### PROBLEM DESCRIPTION
The output has to be the full set of records, reproduced exactly, minus any picture.

Items listed in a dataset
--------------------------------
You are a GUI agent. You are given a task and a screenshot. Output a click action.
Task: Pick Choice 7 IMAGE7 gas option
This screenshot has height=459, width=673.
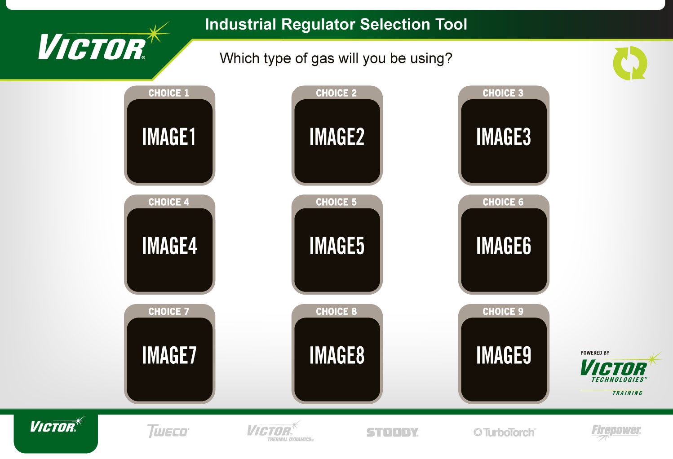(x=169, y=355)
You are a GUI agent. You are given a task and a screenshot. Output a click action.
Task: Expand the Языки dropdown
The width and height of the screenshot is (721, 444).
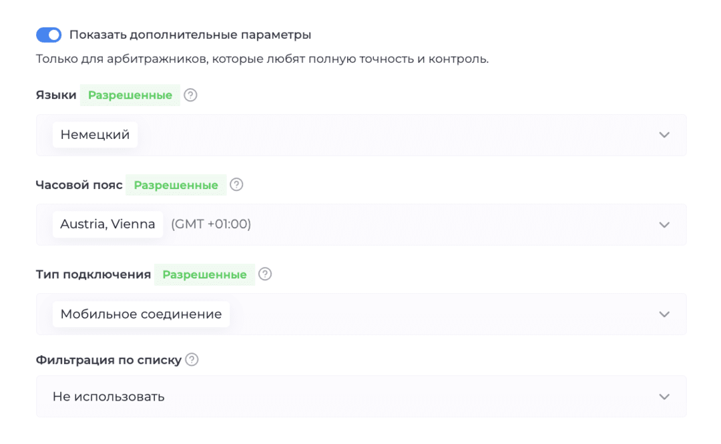tap(664, 134)
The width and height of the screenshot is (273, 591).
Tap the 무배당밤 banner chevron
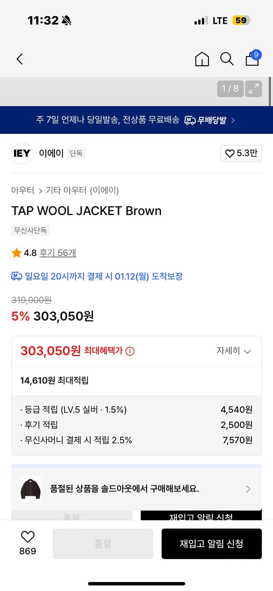(233, 120)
--------------------------------
### RESPONSE AREA
You are a GUI agent. You are given a task and a screenshot. Output a click action.
Task: Pick Choice 7 IMAGE7 gas option
This screenshot has height=459, width=673.
(x=169, y=355)
You are a GUI agent. You are given a task and a screenshot. Output a click action.
Task: Expand the Языки dropdown
The width and height of the screenshot is (721, 444).
tap(664, 134)
The width and height of the screenshot is (273, 591).
Tap the 무배당밤 banner chevron
(233, 120)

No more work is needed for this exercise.